Disney / LucasfilmBaby Yoda in una scena della serie The Mandalorian

Quella di Baby Yoda è pura Forza. Ovviamente quest'abilità non fornisce soltanto risposte, anzi, alimenta ulteriori domande. Perché gli ufficiali dell'Impero stanno cercando di catturare a tutti i costi questo potere? Sperano di creare dal Bambino un nuovo sovrano Sith? Nel momento clou del faccia a faccia con il Cliente, il personaggio di Herzog viene (apparentemente) ucciso da un'armata di Death Troopers (gli stessi già visti in Rogue One) comandati da Moff Gideon, l'ex governatore sotto l'Impero interpretato da Giancarlo Esposito. Gideon dice chiaramente a Mando che il Bambino per lui è più importante di tutti loro. Ma perché? Potrebbe voler usare il potere curativo di Baby Yoda per salvare qualcuno in fin di vita? Magari un nuovo leader? Non a caso, prima di essere colpito dal blaster, il Cliente si rivolge a Mando e pronuncia una frase significativa.

È un peccato che il vostro popolo abbia sofferto tanto. Come anche in questa situazione, si sarebbe potuto evitare. Perché Mandalore si è opposto alla nostra espansione? L'Impero migliora tutti i sistemi su cui agisce, sotto ogni aspetto: sicurezza, prosperità, commerci, opportunità, pace. Paragonate il governo imperiale con ciò che succede ora. Il mondo è più in pace dopo la rivoluzione?

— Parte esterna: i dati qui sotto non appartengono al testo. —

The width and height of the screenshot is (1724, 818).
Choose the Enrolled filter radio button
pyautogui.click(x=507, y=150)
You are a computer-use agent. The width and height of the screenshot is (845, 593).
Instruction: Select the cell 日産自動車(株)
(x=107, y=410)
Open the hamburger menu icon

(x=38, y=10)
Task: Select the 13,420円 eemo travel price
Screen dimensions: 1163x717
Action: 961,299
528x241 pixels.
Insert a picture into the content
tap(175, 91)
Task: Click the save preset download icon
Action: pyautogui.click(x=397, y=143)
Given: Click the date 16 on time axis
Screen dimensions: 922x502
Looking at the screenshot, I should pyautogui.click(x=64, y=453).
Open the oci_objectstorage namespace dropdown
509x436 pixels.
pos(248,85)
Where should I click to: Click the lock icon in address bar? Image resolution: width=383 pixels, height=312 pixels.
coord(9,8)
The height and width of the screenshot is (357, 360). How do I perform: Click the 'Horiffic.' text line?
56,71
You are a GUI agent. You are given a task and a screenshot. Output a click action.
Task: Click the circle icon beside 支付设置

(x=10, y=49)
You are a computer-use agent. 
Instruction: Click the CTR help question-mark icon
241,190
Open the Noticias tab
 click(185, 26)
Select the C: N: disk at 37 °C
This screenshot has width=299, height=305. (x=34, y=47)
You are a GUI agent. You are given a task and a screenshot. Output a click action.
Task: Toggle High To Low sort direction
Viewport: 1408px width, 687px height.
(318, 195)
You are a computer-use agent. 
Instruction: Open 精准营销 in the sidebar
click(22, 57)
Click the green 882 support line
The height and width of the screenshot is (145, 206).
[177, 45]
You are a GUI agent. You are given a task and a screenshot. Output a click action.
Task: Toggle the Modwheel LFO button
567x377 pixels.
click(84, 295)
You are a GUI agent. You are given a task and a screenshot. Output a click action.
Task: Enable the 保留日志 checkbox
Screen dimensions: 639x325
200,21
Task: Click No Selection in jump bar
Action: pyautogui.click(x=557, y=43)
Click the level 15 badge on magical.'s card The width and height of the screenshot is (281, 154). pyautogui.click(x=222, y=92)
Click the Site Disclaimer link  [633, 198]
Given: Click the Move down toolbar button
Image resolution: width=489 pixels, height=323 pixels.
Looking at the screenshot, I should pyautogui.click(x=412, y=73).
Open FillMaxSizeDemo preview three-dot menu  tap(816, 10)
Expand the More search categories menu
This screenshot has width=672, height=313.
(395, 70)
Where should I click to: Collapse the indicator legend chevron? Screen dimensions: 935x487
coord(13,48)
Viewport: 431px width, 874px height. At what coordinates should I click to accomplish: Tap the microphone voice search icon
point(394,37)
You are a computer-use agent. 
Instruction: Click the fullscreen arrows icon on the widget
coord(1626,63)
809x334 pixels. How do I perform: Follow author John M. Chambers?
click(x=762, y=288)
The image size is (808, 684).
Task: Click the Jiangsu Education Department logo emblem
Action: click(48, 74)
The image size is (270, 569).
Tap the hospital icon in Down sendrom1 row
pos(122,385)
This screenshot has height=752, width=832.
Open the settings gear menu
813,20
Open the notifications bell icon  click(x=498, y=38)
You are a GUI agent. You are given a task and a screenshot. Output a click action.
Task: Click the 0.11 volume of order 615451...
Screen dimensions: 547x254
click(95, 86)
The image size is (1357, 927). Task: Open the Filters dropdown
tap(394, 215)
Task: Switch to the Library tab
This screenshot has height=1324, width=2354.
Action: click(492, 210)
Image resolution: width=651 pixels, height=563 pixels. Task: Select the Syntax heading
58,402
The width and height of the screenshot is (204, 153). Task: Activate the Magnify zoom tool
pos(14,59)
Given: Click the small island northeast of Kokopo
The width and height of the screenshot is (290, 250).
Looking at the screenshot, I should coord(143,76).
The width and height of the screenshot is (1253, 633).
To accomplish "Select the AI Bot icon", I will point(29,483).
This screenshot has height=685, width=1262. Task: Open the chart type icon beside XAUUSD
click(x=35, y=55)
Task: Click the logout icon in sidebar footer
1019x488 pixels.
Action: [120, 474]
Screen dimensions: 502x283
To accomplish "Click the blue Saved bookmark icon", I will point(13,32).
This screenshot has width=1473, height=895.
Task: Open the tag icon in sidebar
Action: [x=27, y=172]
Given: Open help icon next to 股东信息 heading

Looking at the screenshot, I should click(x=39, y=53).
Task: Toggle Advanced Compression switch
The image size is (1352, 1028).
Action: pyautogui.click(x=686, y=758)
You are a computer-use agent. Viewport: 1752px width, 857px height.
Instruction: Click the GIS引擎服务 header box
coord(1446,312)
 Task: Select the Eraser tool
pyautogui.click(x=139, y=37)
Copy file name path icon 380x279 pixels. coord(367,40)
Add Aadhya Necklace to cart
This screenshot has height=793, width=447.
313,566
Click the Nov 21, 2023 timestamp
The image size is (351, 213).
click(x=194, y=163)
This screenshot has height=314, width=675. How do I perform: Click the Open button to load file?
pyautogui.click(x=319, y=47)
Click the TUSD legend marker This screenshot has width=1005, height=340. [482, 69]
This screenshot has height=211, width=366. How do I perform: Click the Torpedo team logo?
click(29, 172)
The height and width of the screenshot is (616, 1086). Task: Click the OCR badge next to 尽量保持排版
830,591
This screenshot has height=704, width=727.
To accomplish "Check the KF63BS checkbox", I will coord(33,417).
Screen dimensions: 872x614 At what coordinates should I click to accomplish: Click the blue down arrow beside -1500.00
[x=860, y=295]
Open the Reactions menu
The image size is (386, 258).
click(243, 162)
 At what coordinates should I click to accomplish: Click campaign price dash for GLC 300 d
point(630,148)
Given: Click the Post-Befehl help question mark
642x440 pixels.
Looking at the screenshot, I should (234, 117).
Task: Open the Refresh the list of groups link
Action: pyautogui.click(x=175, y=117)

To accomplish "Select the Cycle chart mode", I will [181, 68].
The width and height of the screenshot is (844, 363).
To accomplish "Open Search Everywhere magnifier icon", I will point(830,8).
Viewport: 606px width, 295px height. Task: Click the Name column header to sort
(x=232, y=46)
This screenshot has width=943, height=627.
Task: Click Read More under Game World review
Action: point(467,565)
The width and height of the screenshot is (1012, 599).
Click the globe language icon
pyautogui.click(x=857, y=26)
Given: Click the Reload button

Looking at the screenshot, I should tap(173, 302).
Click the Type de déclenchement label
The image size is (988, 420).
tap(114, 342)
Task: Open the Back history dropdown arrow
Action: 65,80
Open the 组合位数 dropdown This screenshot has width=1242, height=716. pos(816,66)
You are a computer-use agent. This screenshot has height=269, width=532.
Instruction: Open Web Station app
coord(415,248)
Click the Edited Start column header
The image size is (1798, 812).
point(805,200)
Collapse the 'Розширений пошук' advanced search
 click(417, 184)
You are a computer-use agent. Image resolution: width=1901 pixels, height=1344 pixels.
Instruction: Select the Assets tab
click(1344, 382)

Il Cliente e Moff Gideon vogliono ripristinare ciò che la Nuova Repubblica ha eliminato? Ciò che resta dell'Impero alla fine si riformerà per generare il Primo Ordine. Non sappiamo esattamente da quanto tempo è al potere quando ci è stato presentato ne Il risveglio della Forza, ma il film di J.J. Abrams è ambientato 25 anni dopo la prima stagione di The Mandalorian. Ciò significa che il Leader Supremo Snoke, al tempo della serie, è pronto a prendere il potere in qualsiasi momento. E se fosse proprio Snoke il corpo morente che Gideon sta tentando di riportare in vita con la Forza di Baby Yoda?

La risposta arriverà il 27 dicembre, con l'ultimo episodio dello show.